No le dijo que era un tanto melodramático. Había demasiadas preguntas que hacer.

– ¿Cómo sabía que estaba en Le Meridien si apenas llegué anoche…? -de pronto recordó que se lo había dicho a Gonzalo Nieto por teléfono-. ¡Usted habló con él antes de…!

– Por favor… -la detuvo más y más dolorido.

– De acuerdo -se cruzó de brazos-. Ha dicho que si interpretaba la clave usted sabría que soy quien se supone que debo ser. Muy bien: ¿quién se supone entonces que soy?

– La hija del profesor Julián Mir.

– ¿Conoció a mi padre? -Joa alzó las cejas.

– Sí, por supuesto. Un gran hombre, un buen arqueólogo, como Gonzalo Nieto -su expresión se revistió de angustia al recordar por qué estaban allí, y paseó una nerviosa mirada a su alrededor antes de insistir-: ¡Vayase, señorita, por su bien, vayase!

– No pienso hacerlo -fue categórica.

– Por favor… -parecía a punto de echarse a llorar.

– Dígame quién es usted.

– Un viejo amigo, nada más.

– ¿Su nombre?

– No, no… -movió la cabeza de lado a lado y abrió ambas manos con impotencia-. Es demasiado… complicado.

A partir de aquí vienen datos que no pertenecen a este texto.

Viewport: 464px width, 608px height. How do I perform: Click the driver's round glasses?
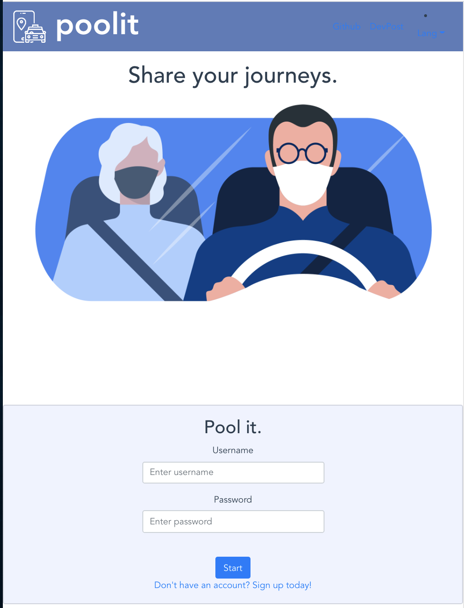(302, 153)
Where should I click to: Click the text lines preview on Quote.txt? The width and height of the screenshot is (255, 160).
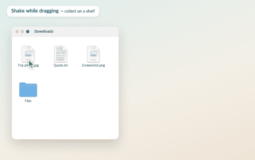coord(60,53)

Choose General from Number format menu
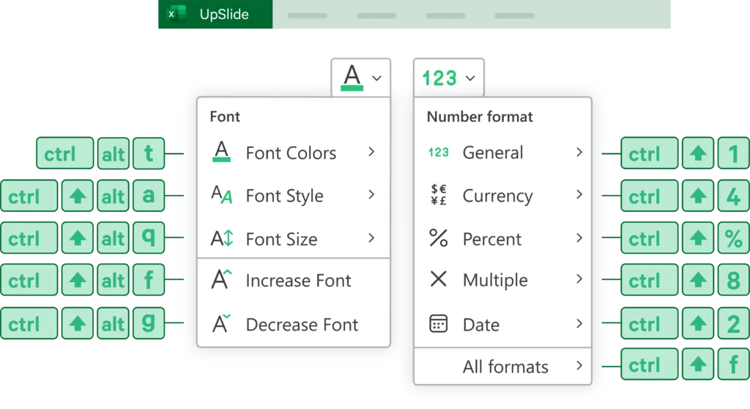point(493,152)
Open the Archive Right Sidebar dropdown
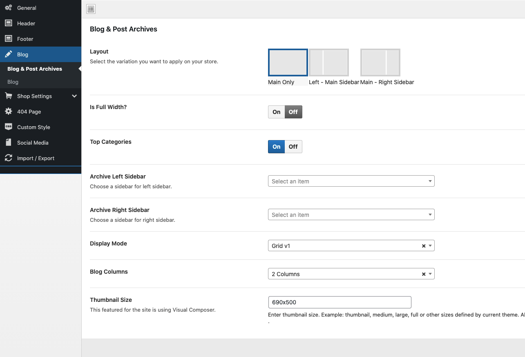The image size is (525, 357). (x=351, y=215)
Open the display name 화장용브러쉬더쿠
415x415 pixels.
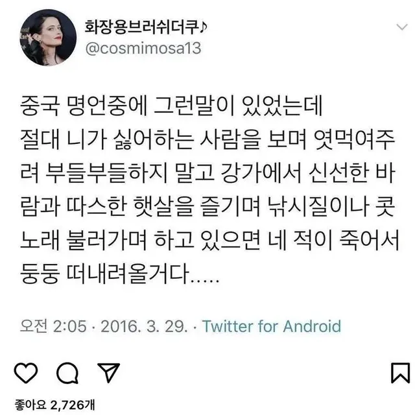coord(141,27)
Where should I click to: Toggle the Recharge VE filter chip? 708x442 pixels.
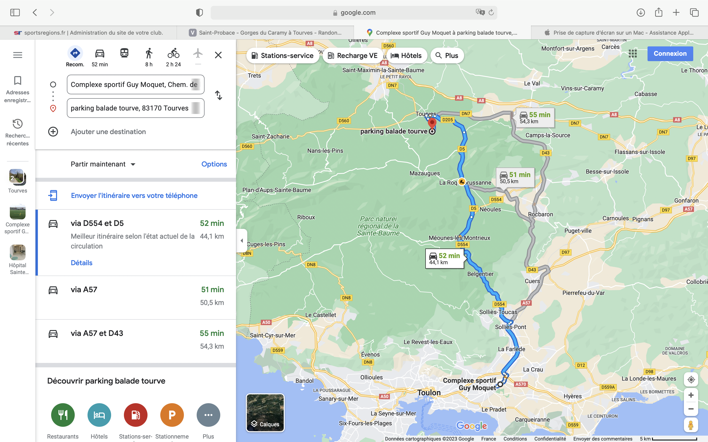[x=353, y=56]
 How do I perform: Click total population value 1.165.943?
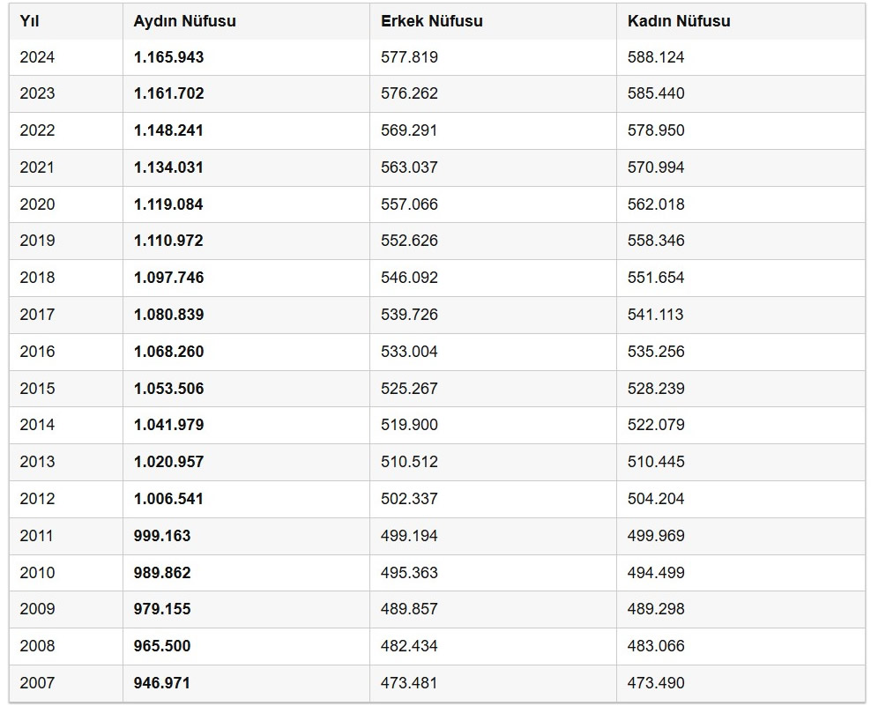click(x=168, y=57)
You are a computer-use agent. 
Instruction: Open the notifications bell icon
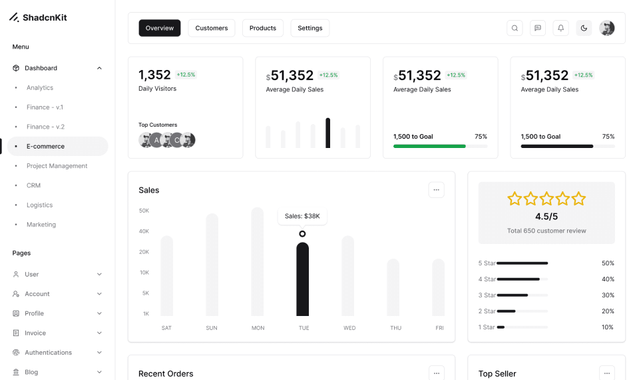[x=560, y=28]
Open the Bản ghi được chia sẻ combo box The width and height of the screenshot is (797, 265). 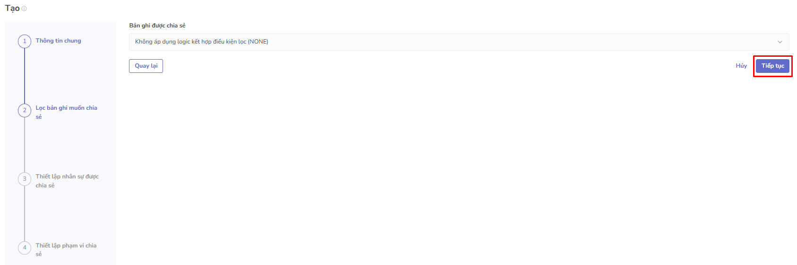coord(459,42)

– Entonces dígame por qué estoy en peligro.

– ¡Mataron al profesor Nieto!

– ¿Qué encontró? Me hizo venir desde el otro lado del mundo asegurándome haber dado con algo.

– ¿De qué le habló exactamente?

– De una puerta, o una llave para abrirla.

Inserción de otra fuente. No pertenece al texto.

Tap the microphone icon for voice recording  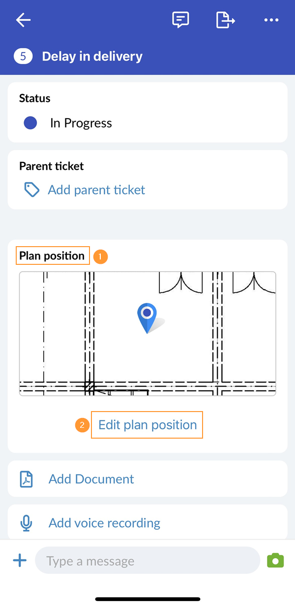coord(27,523)
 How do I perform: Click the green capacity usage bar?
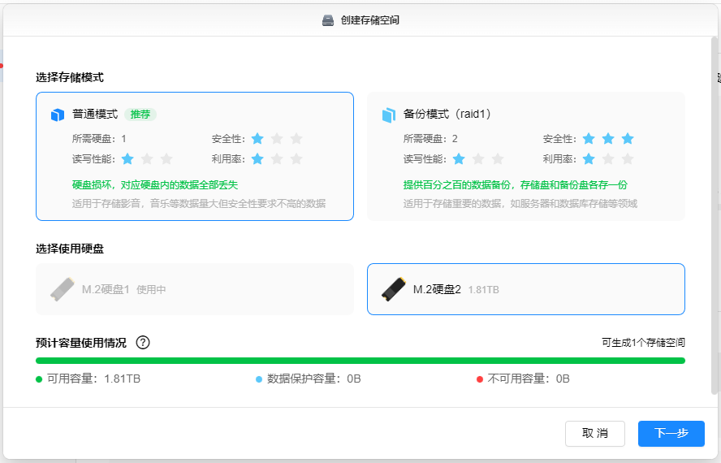click(361, 361)
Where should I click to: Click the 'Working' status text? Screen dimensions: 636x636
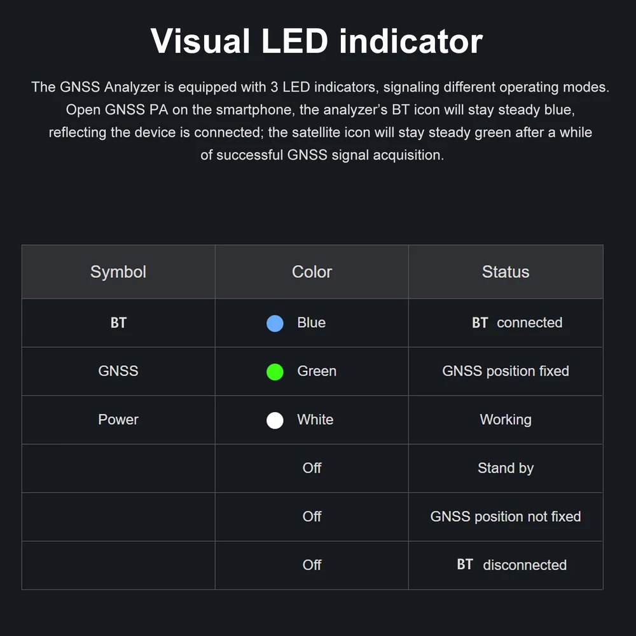(x=506, y=420)
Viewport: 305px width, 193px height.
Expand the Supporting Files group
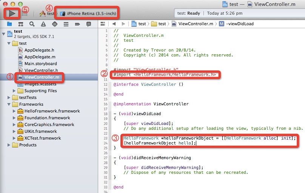[15, 91]
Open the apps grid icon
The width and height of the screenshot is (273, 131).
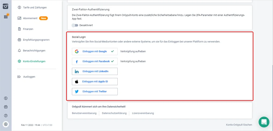(x=6, y=17)
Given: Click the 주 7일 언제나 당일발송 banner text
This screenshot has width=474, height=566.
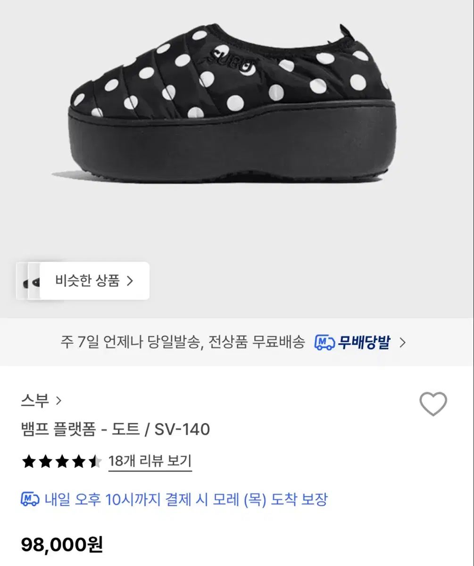Looking at the screenshot, I should click(183, 342).
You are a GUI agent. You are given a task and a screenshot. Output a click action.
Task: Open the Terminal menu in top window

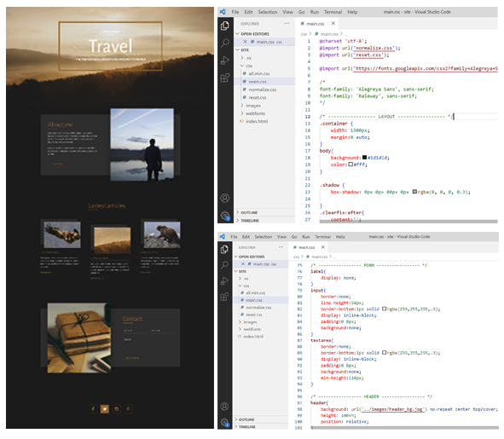click(333, 12)
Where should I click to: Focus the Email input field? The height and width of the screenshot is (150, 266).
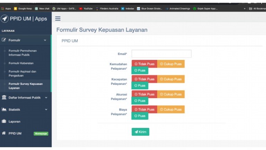(161, 54)
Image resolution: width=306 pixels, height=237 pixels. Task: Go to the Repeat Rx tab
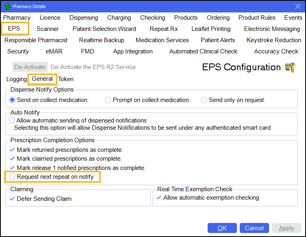coord(163,29)
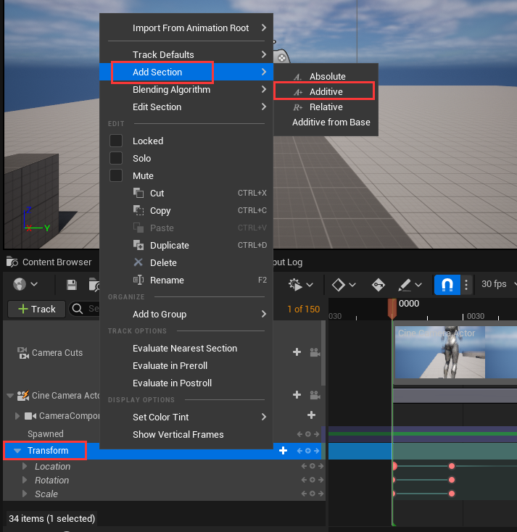Viewport: 517px width, 532px height.
Task: Choose Evaluate Nearest Section option
Action: click(x=185, y=348)
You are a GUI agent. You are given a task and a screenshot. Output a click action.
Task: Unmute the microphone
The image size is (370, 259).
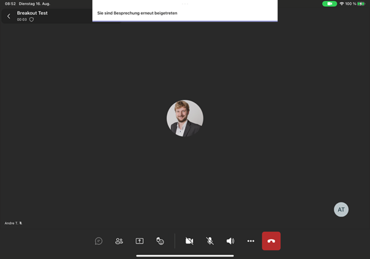tap(210, 241)

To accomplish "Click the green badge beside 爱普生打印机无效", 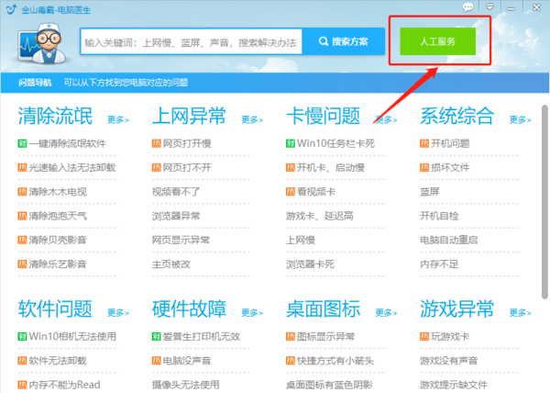I will [x=155, y=336].
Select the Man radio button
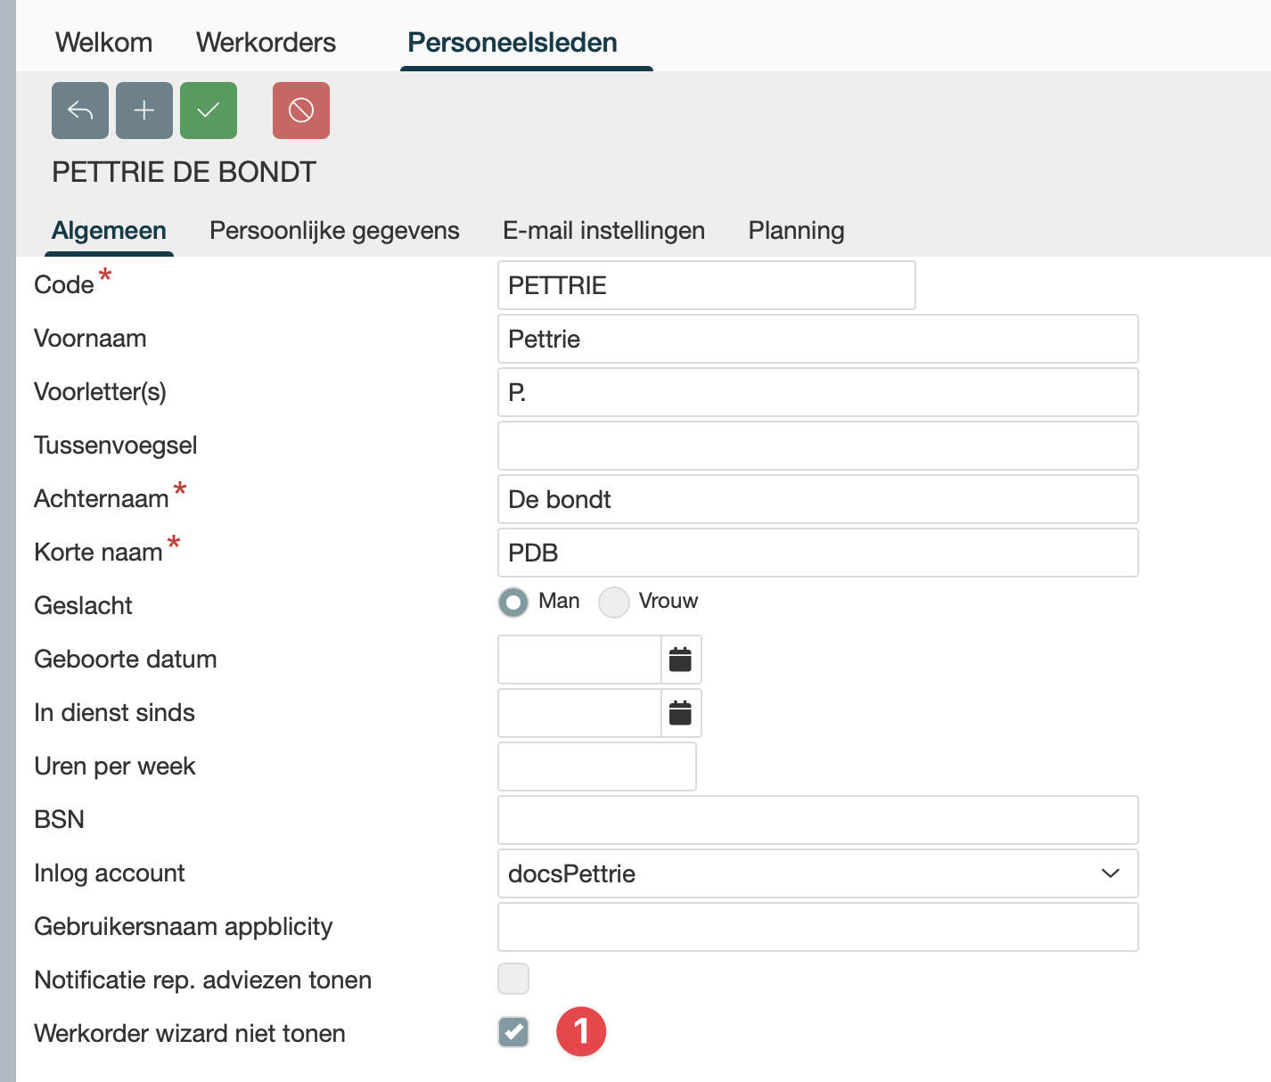The height and width of the screenshot is (1082, 1271). click(x=513, y=602)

El hombre cerró los ojos, súbitamente cansado. Sus labios expulsaron una bocanada de aire.

– Su padre desapareció, ¿verdad? Y ahora han matado al profesor. ¿No le dice nada todo esto?

Oficialmente Julián Mir estaba desaparecido, sí. La realidad era demasiado insostenible. ¿Cómo revelar que había subido de forma voluntaria a una nave extraterrestre, siguiendo los pasos de su esposa, una de las cincuenta y dos hijas de las tormentas? Optó por seguir formulando las preguntas en lugar de responder.

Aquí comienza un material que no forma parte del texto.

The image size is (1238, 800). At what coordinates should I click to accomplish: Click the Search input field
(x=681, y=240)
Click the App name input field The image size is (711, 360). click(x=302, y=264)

– ¿Encontró algo Gonzalo Nieto en las excavaciones del Valle de los Reyes?

– El tenía una teoría.

– ¿Cuál?

– No hablaba de ello. ¡Un científico sólo habla cuando está seguro de lo que dice! ¡Nada de especulaciones! Llevaba días excitado. Pero esa tumba apenas si está empezando a mostrar sus secretos. Hay muy poco excavado aún.

– Tuvo que ver algo.

– No lo dijo -lo justificó abriendo de nuevo las manos.

– ¿Le habló de mí?

– Iba a llamarla. Y la llamó, puesto que está aquí. Yo le pregunté, pero sólo me devolvió una sonrisa. El profesor Nieto siempre sonreía, feliz. Dijo que sólo usted lo entendería.

– ¿Sólo yo?

– Sí.

Iba a perderle. Alargaba lo que podía la conversación, para liarle, hacerle soltar la lengua, provocar su rendición, pero el hombre se agitaba más y más, mirando de forma acusada y temerosa a su alrededor.

Jugó fuerte.

– ¿Qué sabe de los Defensores de los Dioses? Provocó la reacción que esperaba. Incluso mucho más. Su interlocutor quedó paralizado. Su mandíbula inferior se descolgó falta de vida. Sus ojos la taladraron con un destello de miedo.

– ¿Cómo…?

– ¿Dónde están?

– No existen -lo negó con un exceso de énfasis-. ¿De dónde ha sacado…?

– Es su forma de matar, ¿no? Tres dagas. Y siguen protegiendo a los dioses.

– ¡Es una leyenda!

– Si es así, alguien quiere desenterrarla. ¿Es por eso por lo que estoy en peligro?

– Quería advertirla, prevenirla -el hombre se rindió.

Dio un primer paso atrás.

– No se marche, espere.

Le fue imposible retenerlo.

– Salga de este país.

– ¿De qué tiene tanto miedo?

– ¡Vayase!

Pudo haberlo alcanzado, pero ni lo intentó. Le bastó con ver su expresión mientras reculaba lejos de ella. En aquel momento surgió un enjambre de japoneses procedentes de la puerta del museo y la figura del huido quedó devorada por su presencia. El medio centenar de orientales se precipitó hacia el exterior, siguiendo a un guía que hacía ondear una banderita por encima de su cabeza.

Para entonces, el hombre ya había desaparecido.